======== Выбранный отрывок
Возьмем первую форму:


змей похищает дочь царя.


Змей испытывается как воплощение зла. Конфессиональное влияние делает из змея черта:


черти похищают дочь царя.


Это же влияние меняет объект похищения:


черт похищает дочь попа.


Фигура змея деревне уже чужда. Она заменяется более известным опасным животным (бытовая замена) с придачей ему фантастических атрибутов (модификация):


медведь – железная шерсть уносит детей царя.


Вредитель сближается с ягой. Одна часть сказки влияет на другую (внутрисказочная замена). Яга – существо женского пола, соответственно чему похищенному придается мужской пол (обращение):


ведьма похищает сына стариков.


Одной из постоянных форм осложнения сказки является новое похищение добычи братьями. Вредительство здесь перенесено на родственников героя. Это каноническая форма осложнения действия:


братья похищают невесту Ивана.


Злые братья заменяются другими злыми родственниками из запаса сказочных персонажей (внутрисказочная замена):


царь (тесть) похищает жену Ивана.


Это же место занимает сама царевна, сказка принимает более забавные формы. Фигура вредителя в этом случае редуцирована:


царевна улетает от мужа.


Во всех этих случаях похищались люди, но похищаться может, например, дневной свет (архаическая замена?):


змей похищает свет из царства.


Змей заменяется другим чудовищным животным (модификация), объект похищения сближается с воображаемым царским бытом:


норка-зверь ворует зверей из зверинца царя.


Большую роль в сказке играют талисманы. Они часто являются единственным средством для достижения Иваном своих целей. Отсюда понятно, что они часто становятся объектом похищения. При осложнении действия в середине сказки такое похищение даже обязательно с точки зрения сказочного канона. Этот серединный момент сказки переносится к началу его (внутрисказочная замена). Похититель талисмана часто плут, барин и т. д. (бытовая замена):


детинка похищает талисман Ивана,

барин похищает талисман мужика.
================
======== Предоставленные записи
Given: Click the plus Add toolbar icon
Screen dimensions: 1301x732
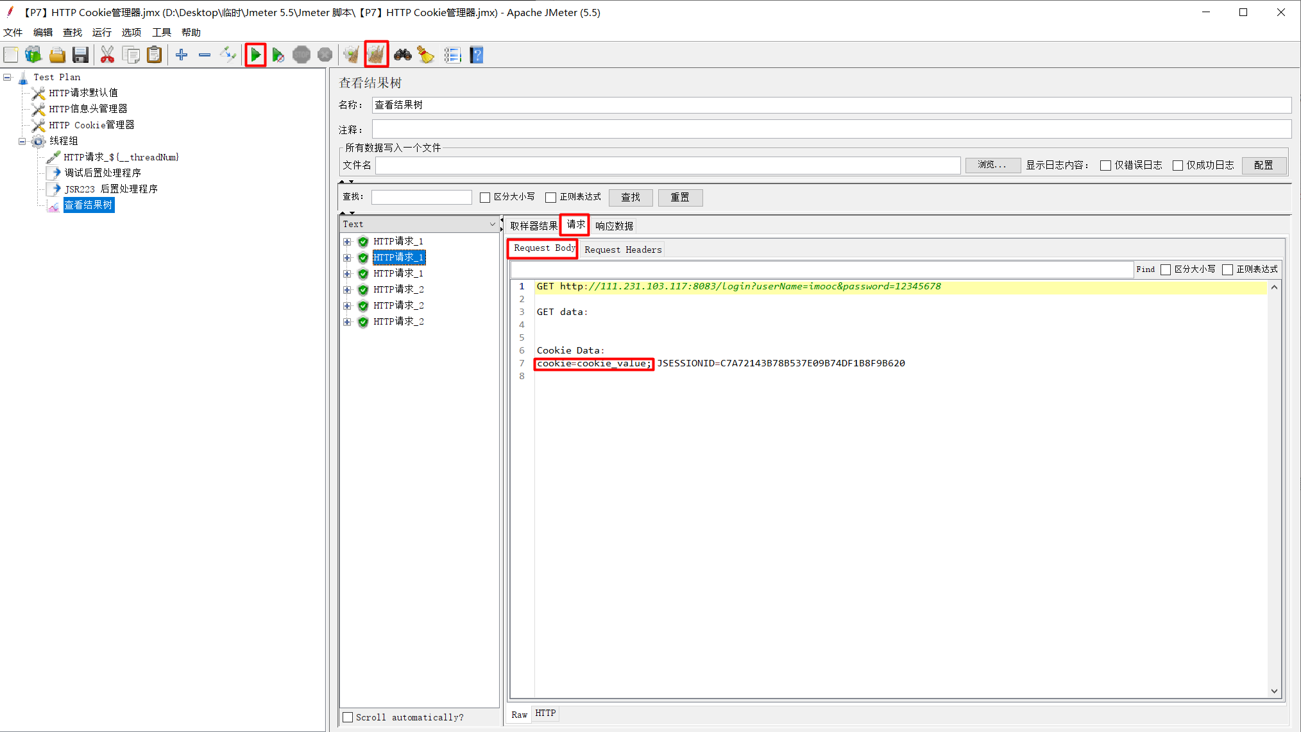Looking at the screenshot, I should pyautogui.click(x=182, y=55).
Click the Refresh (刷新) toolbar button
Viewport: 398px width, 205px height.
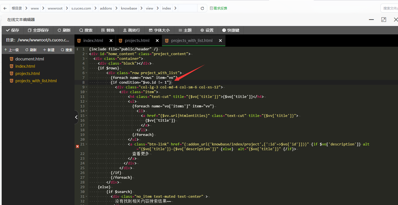coord(64,30)
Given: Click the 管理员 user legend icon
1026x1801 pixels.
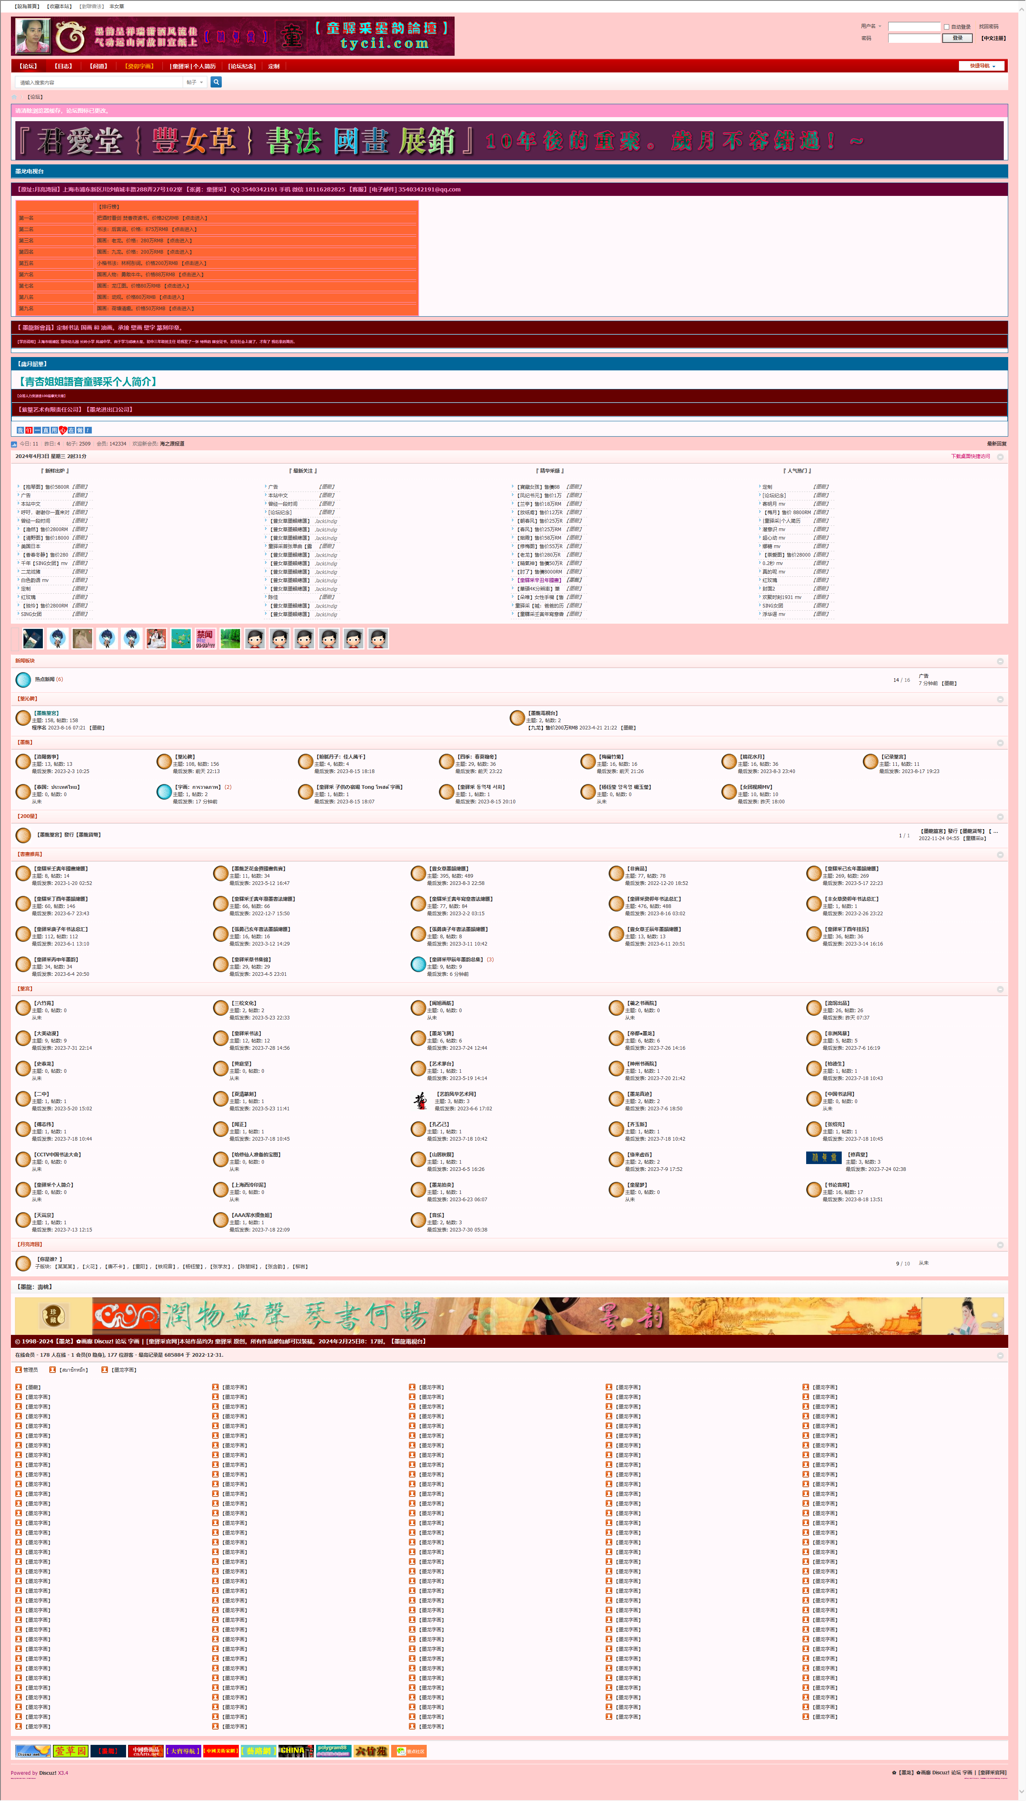Looking at the screenshot, I should point(18,1370).
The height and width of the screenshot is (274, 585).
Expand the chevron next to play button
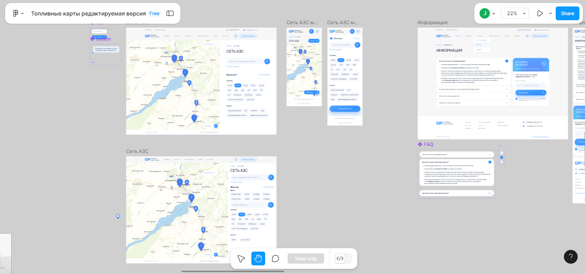550,13
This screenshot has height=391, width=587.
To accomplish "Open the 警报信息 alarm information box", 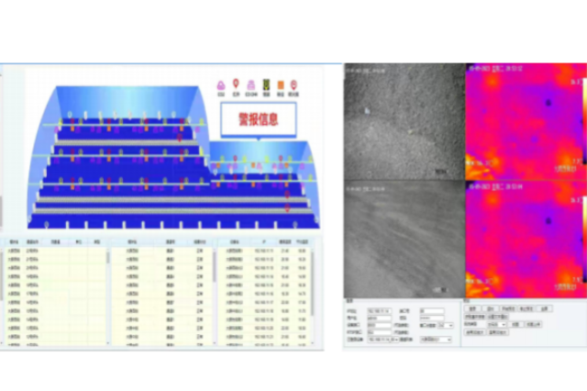I will [x=258, y=118].

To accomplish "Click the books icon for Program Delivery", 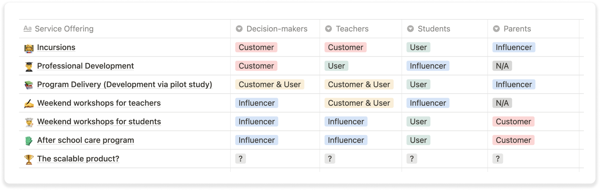I will click(x=29, y=85).
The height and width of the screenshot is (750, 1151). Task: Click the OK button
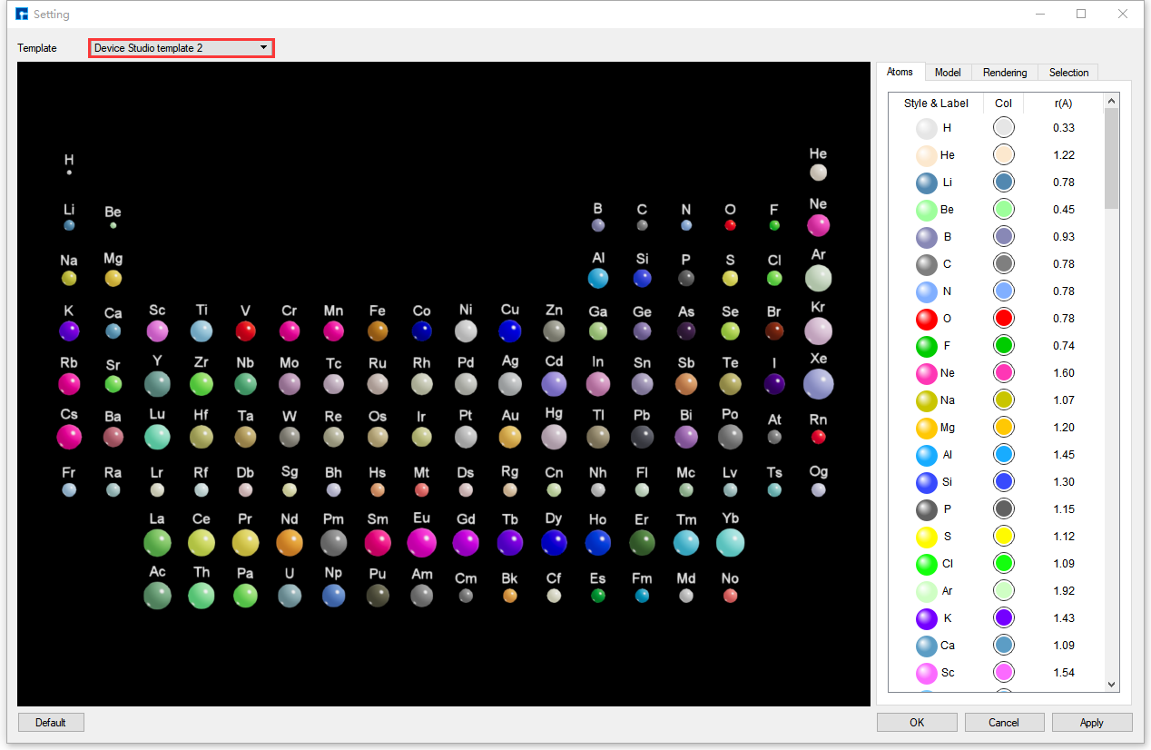[916, 722]
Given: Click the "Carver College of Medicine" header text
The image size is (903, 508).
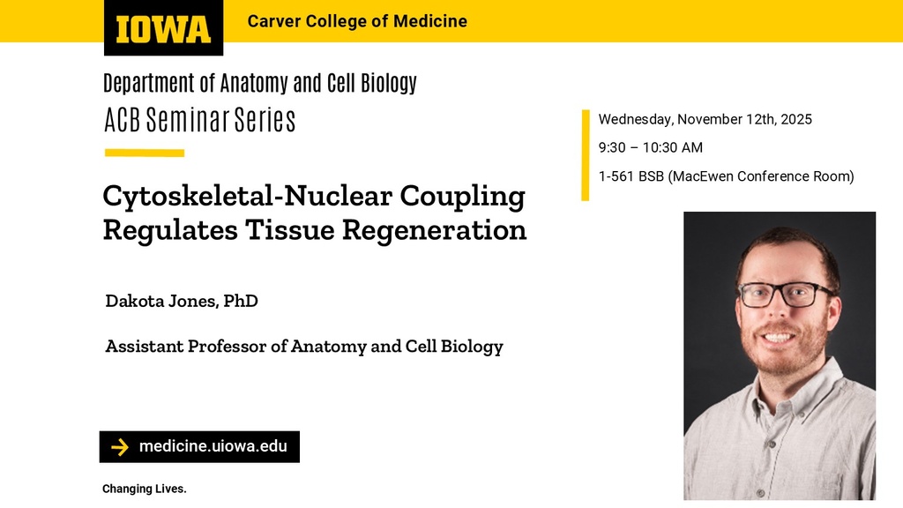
================
# Письменное задание A
Перескажите короче абзац из отрывка о похищениях в сказке, который начинается словами «Большую роль в сказке играют талисманы». Сохраните его основные факты.
# Письменное задание B
Почему в форме «ведьма похищает сына стариков» похищенному придается мужской пол? Ответьте по отрывку о похищениях в сказке.
# Письменное задание C
Продолжите отрывок о похищениях в сказке с того места, где он заканчивается.

# Письменный ответ A
Талисманы часто оказываются для Ивана единственным средством достичь своих целей, поэтому их нередко похищают. Если действие осложняется в середине сказки, такое похищение по сказочному канону даже обязательно. Этот серединный момент переносится к началу сказки (внутрисказочная замена). Похитителем талисмана часто бывает плут, барин и т. д. (бытовая замена).

# Письменный ответ B
Вредитель в этой форме сближается с ягой, а яга — существо женского пола. Соответственно этому похищенному придается мужской пол, и такое изменение в отрывке названо обращением.

# Письменный ответ C
Переходную ступень к другим формам дает сказка о жар-птице, где похищенные золотые яблоки не являются талисманами (ср. молодильные яблоки). Здесь нужно прибавить, что похищение талисмана, собственно, возможно только как осложнение середины сказки, когда талисман уже добыт. Похищение талисмана в начале сказки возможно только тогда, если обладание им вкратце как-нибудь мотивируется. Отсюда становится понятным, почему похищенные предметы в начале сказки часто не являются талисманами. Жар-птица попадает к началу сказки из середины. Птица – одна из основных форм переносчика Ивана в тридесятое царство. Золотое оперение и пр. – обычный атрибут сказочных животных:


жар-птица ворует яблоки царя.


Во всех случаях похищение сохранено. Исчезновение невесты, дочери, жены и т. д. приписано существу мифическому. Мифичность его, однако, чужда современной крестьянской жизни. Чуждая заносная мифология заменяется колдовством. Исчезновение приписывается колдовским действиям злых колдунов или колдуний. Характер вредительства меняется, но не меняется его результат, а именно – исчезновение, вызывающее поиски (суеверческая замена):


колдун похищает дочь царя,

нянька околдовывает, заставляет улететь невесту Ивана.


Далее опять наблюдаем перенесение действия на злых родственников:


сестры заставляют улететь жениха девушки.


Переходим к трансформациям нашей второй основы, т. е. формы:


змей мучает дочь царя.


Трансформации идут теми же путями:


черт мучает дочь царя и т. д.


Мучительство здесь принимает характер одержания, вампиризма, что вполне объяснимо этнографически. Вместо змея и черта опять видим другое злое существо сказки:


яга мучает хозяйку богатырей.


Третья форма основы дает угрозы насильственного супружества:


змей требует дочь царя.


Этим открывается ряд трансформаций:


водяной требует сына царя и т. д.


От этой же формы, уже морфологически, идет объявление войны, без требования царских детей (редукция). Перенесение подобных форм на родственников дает:


сестра-ведьма стремится съесть сына царя (брата).


Последний случай (Аф. 93) особенно интересен. Здесь сестра царевича названа змеихой. Таким образом, этот случай дает классический образец внутрисказочной ассимиляции. Он показывает, что надо быть очень осторожным с изучением семейных отношений в сказке. Брак брата на сестре и прочие формы могут вовсе не служить пережитком обычая, а явиться результатом известных трансформаций, как это очень ясно показывает приведенный случай.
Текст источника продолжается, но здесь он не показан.